Atmospheric scattering sky from space artifacts
- by ollipekka
I am in the process of implementing atmospheric scattering of a planets from space. I have been using Sean O'Neil's shaders from http://http.developer.nvidia.com/GPUGems2/gpugems2_chapter16.html as a starting point.
I have pretty much the same problem related to fCameraAngle except with SkyFromSpace shader as opposed to GroundFromSpace shader as here:
http://www.gamedev.net/topic/621187-sean-oneils-atmospheric-scattering/
I get strange artifacts with sky from space shader when not using fCameraAngle = 1 in the inner loop. What is the cause of these artifacts? The artifacts disappear when fCameraAngle is limtied to 1. I also seem to lack the hue that is present in O'Neil's sandbox (http://sponeil.net/downloads.htm)
Camera position X=0, Y=0, Z=500. GroundFromSpace on the left, SkyFromSpace on the right.
Camera position X=500, Y=500, Z=500. GroundFromSpace on the left, SkyFromSpace on the right.
I've found that the camera angle seems to handled very differently depending the source:
In the original shaders the camera angle in SkyFromSpaceShader is calculated as:
float fCameraAngle = dot(v3Ray, v3SamplePoint) / fHeight;
Whereas in ground from space shader the camera angle is calculated as:
float fCameraAngle = dot(-v3Ray, v3Pos) / length(v3Pos);
However, various sources online tinker with negating the ray. Why is this?
Here is a C# Windows.Forms project that demonstrates the problem and that I've used to generate the images:
https://github.com/ollipekka/AtmosphericScatteringTest/
Update: I have found out from the ScatterCPU project found on O'Neil's site that the camera ray is negated when the camera is above the point being shaded so that the scattering is calculated from point to the camera.
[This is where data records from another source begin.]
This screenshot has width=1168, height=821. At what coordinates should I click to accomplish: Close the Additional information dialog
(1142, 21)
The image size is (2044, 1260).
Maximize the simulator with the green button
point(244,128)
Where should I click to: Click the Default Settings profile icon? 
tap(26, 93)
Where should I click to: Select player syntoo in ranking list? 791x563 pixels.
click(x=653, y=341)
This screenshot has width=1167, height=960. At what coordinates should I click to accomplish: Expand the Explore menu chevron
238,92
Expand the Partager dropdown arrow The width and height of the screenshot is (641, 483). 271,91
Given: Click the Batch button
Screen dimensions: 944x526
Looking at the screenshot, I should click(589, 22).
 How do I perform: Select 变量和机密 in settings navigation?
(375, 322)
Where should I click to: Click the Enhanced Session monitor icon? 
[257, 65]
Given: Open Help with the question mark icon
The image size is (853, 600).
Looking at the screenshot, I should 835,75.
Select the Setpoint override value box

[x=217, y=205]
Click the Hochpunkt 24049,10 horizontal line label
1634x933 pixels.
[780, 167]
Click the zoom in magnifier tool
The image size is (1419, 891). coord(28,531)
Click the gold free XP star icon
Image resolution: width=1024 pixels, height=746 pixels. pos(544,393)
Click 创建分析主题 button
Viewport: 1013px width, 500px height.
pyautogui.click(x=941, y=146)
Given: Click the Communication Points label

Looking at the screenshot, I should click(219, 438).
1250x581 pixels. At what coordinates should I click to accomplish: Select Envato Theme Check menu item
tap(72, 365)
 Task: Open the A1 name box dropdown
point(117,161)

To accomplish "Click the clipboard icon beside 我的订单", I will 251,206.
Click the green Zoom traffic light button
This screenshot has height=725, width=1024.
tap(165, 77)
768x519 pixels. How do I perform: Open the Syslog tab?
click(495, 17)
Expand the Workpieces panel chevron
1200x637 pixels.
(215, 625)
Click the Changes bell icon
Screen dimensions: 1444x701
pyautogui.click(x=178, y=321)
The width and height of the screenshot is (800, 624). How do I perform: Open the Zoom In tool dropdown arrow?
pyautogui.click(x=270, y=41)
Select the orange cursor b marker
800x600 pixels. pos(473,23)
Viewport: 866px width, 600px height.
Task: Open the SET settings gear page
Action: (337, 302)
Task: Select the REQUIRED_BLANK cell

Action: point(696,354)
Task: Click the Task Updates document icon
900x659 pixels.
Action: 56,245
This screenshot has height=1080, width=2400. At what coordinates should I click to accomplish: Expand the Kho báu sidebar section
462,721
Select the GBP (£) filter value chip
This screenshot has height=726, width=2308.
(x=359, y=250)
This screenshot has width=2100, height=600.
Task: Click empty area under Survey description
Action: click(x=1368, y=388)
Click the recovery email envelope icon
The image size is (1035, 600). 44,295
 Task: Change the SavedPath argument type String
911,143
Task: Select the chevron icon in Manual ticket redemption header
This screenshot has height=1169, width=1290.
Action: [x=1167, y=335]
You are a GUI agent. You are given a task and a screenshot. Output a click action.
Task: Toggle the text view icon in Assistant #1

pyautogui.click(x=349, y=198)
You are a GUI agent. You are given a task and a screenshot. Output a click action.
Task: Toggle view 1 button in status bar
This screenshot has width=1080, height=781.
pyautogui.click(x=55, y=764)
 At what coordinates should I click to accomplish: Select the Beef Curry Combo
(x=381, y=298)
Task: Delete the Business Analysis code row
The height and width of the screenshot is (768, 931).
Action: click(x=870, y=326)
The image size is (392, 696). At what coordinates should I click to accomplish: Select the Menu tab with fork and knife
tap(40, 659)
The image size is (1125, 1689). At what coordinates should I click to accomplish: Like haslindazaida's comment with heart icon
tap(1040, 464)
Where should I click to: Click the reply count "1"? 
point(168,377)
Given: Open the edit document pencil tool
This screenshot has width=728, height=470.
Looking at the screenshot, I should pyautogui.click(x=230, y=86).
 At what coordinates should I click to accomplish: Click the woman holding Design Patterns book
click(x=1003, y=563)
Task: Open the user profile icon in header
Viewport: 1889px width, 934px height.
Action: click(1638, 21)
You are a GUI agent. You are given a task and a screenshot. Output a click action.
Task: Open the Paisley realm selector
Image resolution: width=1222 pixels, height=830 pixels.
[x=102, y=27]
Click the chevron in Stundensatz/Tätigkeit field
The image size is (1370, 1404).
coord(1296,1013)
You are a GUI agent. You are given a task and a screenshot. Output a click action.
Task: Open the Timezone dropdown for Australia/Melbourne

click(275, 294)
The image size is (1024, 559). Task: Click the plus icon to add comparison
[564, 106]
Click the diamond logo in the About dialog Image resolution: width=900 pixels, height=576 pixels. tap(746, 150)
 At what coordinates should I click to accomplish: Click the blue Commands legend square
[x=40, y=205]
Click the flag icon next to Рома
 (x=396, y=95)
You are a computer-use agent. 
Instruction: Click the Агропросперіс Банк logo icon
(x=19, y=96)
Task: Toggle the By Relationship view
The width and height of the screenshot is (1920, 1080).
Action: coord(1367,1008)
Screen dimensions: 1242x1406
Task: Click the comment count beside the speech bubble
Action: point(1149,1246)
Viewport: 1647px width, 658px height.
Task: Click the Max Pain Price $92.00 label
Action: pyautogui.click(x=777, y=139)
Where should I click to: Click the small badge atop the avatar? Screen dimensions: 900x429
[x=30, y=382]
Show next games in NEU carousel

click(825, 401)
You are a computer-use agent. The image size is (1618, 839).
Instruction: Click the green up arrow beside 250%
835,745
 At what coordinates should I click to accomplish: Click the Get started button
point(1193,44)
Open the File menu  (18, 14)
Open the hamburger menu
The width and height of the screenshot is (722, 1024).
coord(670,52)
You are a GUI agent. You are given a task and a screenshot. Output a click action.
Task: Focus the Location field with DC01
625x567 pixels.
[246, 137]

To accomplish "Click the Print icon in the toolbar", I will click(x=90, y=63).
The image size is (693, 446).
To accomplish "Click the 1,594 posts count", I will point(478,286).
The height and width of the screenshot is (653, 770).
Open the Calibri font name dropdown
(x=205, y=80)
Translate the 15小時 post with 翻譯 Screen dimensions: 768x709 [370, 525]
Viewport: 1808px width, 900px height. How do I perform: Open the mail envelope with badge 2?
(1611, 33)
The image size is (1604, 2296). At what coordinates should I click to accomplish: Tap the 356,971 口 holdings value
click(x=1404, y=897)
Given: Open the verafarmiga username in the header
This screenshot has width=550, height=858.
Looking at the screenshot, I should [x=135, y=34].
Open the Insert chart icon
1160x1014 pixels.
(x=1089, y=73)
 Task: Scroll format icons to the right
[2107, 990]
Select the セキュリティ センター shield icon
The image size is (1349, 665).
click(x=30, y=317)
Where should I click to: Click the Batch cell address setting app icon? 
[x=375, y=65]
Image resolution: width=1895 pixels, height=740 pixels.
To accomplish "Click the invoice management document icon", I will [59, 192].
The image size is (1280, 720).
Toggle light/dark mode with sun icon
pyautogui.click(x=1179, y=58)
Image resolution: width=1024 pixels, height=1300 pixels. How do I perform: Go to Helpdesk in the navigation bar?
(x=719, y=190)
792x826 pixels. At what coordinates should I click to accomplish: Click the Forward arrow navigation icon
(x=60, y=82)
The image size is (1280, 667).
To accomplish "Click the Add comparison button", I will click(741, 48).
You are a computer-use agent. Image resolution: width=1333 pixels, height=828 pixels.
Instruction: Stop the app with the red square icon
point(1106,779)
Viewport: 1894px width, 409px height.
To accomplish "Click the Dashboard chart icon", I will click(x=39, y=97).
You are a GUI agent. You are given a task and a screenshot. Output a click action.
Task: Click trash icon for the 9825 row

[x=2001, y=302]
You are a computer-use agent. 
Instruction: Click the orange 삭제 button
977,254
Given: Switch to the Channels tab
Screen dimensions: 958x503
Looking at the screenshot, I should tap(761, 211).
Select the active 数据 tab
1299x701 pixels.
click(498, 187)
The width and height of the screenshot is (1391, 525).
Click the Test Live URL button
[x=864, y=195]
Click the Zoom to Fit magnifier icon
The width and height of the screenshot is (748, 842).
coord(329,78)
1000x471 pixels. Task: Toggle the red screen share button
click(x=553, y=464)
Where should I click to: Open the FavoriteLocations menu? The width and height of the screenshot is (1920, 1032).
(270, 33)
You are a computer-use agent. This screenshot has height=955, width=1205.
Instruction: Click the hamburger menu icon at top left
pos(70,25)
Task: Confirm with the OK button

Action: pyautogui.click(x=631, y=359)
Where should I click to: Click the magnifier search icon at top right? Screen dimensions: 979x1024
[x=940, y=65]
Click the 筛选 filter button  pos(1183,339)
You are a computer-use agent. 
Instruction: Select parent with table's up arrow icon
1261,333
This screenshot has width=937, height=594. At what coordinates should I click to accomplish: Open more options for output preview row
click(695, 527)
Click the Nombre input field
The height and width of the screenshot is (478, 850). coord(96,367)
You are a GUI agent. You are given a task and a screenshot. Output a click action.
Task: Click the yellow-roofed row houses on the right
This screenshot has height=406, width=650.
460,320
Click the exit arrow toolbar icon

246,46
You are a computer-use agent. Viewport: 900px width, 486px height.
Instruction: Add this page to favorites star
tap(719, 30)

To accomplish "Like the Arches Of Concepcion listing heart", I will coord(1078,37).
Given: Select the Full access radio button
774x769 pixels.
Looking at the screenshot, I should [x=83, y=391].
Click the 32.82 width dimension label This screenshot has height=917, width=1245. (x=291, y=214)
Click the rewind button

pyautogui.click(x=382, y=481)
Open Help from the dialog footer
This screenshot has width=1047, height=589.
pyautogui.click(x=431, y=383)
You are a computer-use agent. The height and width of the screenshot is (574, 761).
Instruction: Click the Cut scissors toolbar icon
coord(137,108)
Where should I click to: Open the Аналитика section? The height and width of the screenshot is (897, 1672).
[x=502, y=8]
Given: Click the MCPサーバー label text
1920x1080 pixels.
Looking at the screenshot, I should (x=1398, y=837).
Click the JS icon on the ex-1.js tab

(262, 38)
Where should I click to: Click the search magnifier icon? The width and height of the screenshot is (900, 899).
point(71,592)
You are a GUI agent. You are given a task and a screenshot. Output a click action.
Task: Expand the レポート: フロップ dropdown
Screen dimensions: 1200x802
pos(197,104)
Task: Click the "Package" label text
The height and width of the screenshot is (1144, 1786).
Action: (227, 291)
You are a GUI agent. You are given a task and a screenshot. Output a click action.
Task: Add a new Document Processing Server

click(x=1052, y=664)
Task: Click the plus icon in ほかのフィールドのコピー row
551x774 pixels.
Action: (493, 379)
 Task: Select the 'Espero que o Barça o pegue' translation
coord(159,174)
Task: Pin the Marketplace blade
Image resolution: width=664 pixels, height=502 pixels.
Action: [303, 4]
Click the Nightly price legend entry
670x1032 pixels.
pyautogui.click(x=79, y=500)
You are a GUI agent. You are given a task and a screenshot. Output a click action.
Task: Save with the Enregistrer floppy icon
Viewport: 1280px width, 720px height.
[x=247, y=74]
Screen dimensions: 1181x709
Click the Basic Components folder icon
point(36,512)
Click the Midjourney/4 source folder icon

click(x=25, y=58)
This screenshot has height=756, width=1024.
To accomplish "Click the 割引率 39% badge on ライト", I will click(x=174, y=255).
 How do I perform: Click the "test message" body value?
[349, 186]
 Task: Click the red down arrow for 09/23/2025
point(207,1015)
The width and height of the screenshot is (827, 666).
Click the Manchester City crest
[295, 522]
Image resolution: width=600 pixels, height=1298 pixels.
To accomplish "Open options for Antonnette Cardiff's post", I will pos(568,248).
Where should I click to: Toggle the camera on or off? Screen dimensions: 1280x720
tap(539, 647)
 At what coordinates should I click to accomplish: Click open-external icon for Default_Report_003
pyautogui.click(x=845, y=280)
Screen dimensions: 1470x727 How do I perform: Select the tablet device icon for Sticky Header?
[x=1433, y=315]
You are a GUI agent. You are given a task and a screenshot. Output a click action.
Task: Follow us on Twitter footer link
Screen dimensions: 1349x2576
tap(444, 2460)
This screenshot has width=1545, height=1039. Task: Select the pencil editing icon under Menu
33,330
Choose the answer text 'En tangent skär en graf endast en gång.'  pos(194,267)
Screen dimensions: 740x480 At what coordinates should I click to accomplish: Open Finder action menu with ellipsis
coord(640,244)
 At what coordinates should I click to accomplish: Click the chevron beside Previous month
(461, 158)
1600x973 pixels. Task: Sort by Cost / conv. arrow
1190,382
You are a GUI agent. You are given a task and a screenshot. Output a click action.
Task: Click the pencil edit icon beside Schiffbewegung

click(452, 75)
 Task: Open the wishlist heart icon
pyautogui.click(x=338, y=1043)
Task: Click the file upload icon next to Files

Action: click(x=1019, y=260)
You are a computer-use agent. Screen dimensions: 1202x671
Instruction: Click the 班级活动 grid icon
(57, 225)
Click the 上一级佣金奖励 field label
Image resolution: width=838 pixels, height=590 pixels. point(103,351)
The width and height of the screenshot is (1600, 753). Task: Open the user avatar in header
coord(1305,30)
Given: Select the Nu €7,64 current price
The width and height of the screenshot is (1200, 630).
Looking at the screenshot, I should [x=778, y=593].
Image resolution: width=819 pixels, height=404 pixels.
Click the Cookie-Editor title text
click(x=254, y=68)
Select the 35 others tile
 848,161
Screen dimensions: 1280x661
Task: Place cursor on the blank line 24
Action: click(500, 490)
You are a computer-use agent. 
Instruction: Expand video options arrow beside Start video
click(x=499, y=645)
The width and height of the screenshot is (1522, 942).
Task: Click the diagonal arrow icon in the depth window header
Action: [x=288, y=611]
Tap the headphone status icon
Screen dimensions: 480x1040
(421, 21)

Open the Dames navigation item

Changing the ray direction indeed does remove artifacts, but introduces other problems as illustrated here:
Furthermore, in the ScatterCPU project, O'Neil guards against situations where optical depth for light is less than zero:
float fLightDepth = Scale(fLightAngle, fScaleDepth);
if (fLightDepth < float.Epsilon)
{
continue;
}
As pointed out in the comments, along with these new artifacts this still leaves the question, what is wrong with the images where camera is positioned at 500, 500, 500? It feels like the halo is focused on completely wrong part of the planet. One would expect that the light would be closer to the spot where the sun should hits the planet, rather than where it changes from day to night.
The github project has been updated to reflect changes in this update.